Zombies in memory - something is blocking (re)loading of Whisper after a page is closed and re-opened

flatsiedatsie commented 2 weeks ago

Question

I've been trying to debug this issue all afternoon, but haven't gotten any further. The code runs on desktop, but not on Android Chrome.

This is with V3 Alpha 19.

flatsiedatsie commented 2 weeks ago

The demo on HuggingFace does work on the phone... hmm. I'll have to dive deeper.

flatsiedatsie commented 1 week ago

I did a rewrite to more closely follow the recent examples in the hopes that that would fix the issue. But after all that, I still get the same type of error. It still only occurs on mobile (Android Chrome), everything runs great on desktop. I've even implemented the option to go turbo while I was at it.

But since the demo did run on the phone, it must be my code/situation.

Things I've tried:

Made sure that it's not running twice.
I've attempted to go smaller, going as small as running whisper-tiny with quantization. But in the errors below, even grabbing 37MB of memory fails.
Going back to a way older version of the worker, and also trying a revert to Alpha 18 and 16.
Yesterday a new Android Chrome version was available, but updating to that didn't solve it, once more indicating an issue with my code/situation.
I reverted some code involving Transformers.js outside of the Whisper worker, to once again use/load Transformers.js in the main code too, and not just in workers. But that wasn't it.
Could it be the combination with having other LLM libraries loaded? E.g. WebLLM and Wllama. Yet, in my tests they are not active, and I've even resorted to nulling Wllama as at one point after I thought I noticed some response from Wllama when I called Transformers.js. But that wasn't it.

Some aveneus I could still explore, simply out of desperation:

Move away from using pipeline to a more 'manual' implementation of the transcribe function.

The errors imply a memory issue. But at this point Whisper is the only AI running.

My next step is to ceate a minimal viable example to call the worker, to see if I can rule out interference with another library.

flatsiedatsie commented 1 week ago

Some small questions:

In some example code I noticed

export default {
    DEFAULT_LANGUAGE: "english",
    (etc)
};

Yet in the rest of the code the language is always set with a two-letter code?

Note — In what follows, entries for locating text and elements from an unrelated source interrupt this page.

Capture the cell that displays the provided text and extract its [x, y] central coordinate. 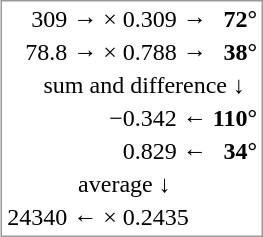
0.829 ← [156, 151]
sum and difference ↓ [132, 85]
× 0.788 → [156, 53]
24340 ← [52, 217]
× 0.2435 [156, 217]
309 → [52, 19]
−0.342 ← [156, 119]
average ↓ [108, 185]
34° [234, 151]
110° [234, 119]
× 0.309 → [156, 19]
78.8 → [52, 53]
72° [234, 19]
38° [234, 53]
Output the (X, Y) coordinate of the center of the cell containing the given text.  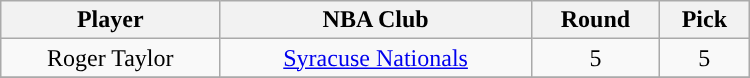
Syracuse Nationals (376, 58)
Round (595, 20)
Pick (704, 20)
Roger Taylor (110, 58)
Player (110, 20)
NBA Club (376, 20)
Return [X, Y] of the center of cell containing provided text 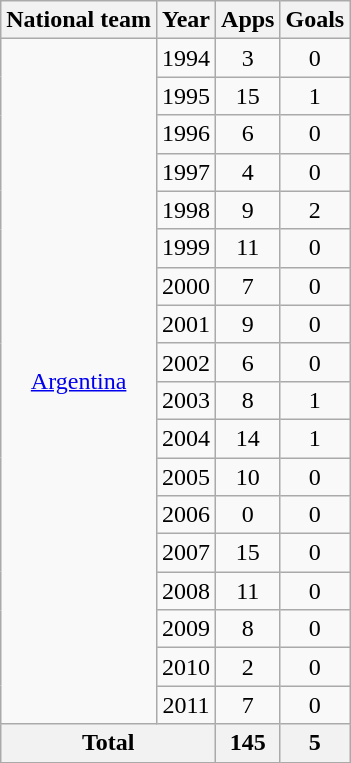
3 [248, 58]
2009 [186, 629]
1996 [186, 134]
2001 [186, 324]
2003 [186, 400]
2011 [186, 705]
145 [248, 743]
5 [315, 743]
14 [248, 438]
2007 [186, 553]
2010 [186, 667]
4 [248, 172]
Apps [248, 20]
1998 [186, 210]
1997 [186, 172]
Year [186, 20]
2008 [186, 591]
2006 [186, 515]
1999 [186, 248]
National team [79, 20]
1995 [186, 96]
10 [248, 477]
Argentina [79, 382]
2002 [186, 362]
1994 [186, 58]
2005 [186, 477]
Goals [315, 20]
Total [108, 743]
2004 [186, 438]
2000 [186, 286]
Identify which cell holds the provided text, then report its [x, y] central coordinate. 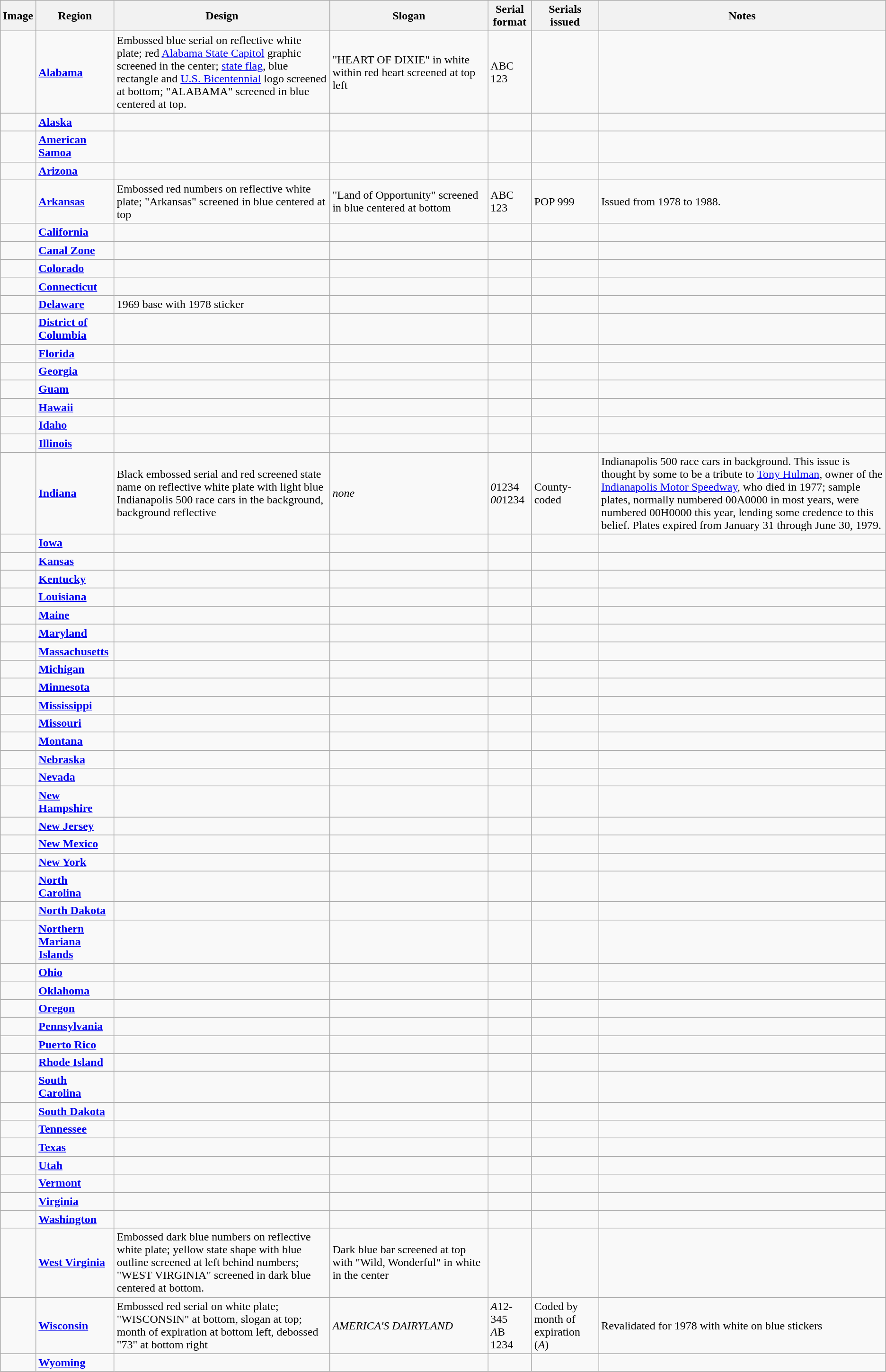
Pennsylvania [75, 1027]
Guam [75, 390]
Idaho [75, 425]
Dark blue bar screened at top with "Wild, Wonderful" in white in the center [409, 1263]
Tennessee [75, 1130]
AMERICA'S DAIRYLAND [409, 1326]
Mississippi [75, 706]
Oklahoma [75, 991]
Colorado [75, 268]
Maine [75, 615]
Design [222, 16]
Canal Zone [75, 250]
Montana [75, 742]
none [409, 493]
County-coded [565, 493]
Maryland [75, 633]
Image [18, 16]
Arizona [75, 171]
District ofColumbia [75, 328]
Coded by month of expiration (A) [565, 1326]
1969 base with 1978 sticker [222, 304]
"Land of Opportunity" screened in blue centered at bottom [409, 202]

I've also seen the code being set, yet sometimes get errors saying that for english-only models, the language should not be explicitly set.

flatsiedatsie commented 1 week ago

I created the minimal test case, and the error still exists. I also noticed something: Transformers.js seems to try and claim memory before the model has fully loaded:

flatsiedatsie commented 1 week ago

Hmm, I did a full cache clean on the phone again and made some modifications. The result on mobile now:

flatsiedatsie commented 1 week ago

I think I may have figured it out!

I was trying to get it to use less memory, and enabling quantization. But this was in fact the problem.

flatsiedatsie commented 1 week ago

Turns out it wasn't that simple :-(

I could get it to run in the minimal variant, but it won't run properly when in the larger whole.

Also, it seems as if something remains in memory that blocks the creation of a new instance, even after the page has been closed. If I manually force-kill Brave's GPU process and the render process, then it gets reset, and I can create a new instance. Otherwise the getInstance promise never gets resolved.

flatsiedatsie commented 1 week ago

Hardcoding the settings seems to have a positive effect 0_0

    if(self.device == 'webgpu'){
              this.instance = pipeline(this.task, this.model_id, {
                  "dtype": {
                      "encoder_model": "fp32",
                      "decoder_model_merged": "q4"
                  },
                  "device": "webgpu",
                  progress_callback
        });
    }
    else{
              this.instance = pipeline(this.task, this.model_id, {
                  "dtype": "q8",
                  "device": "wasm",
                  progress_callback
        });
    }

flatsiedatsie commented 1 week ago

Strange, even WASM fails.

flatsiedatsie commented 1 week ago

I tried reverting back to Alpha 15, but the crash still occurs. Which once again points to my code..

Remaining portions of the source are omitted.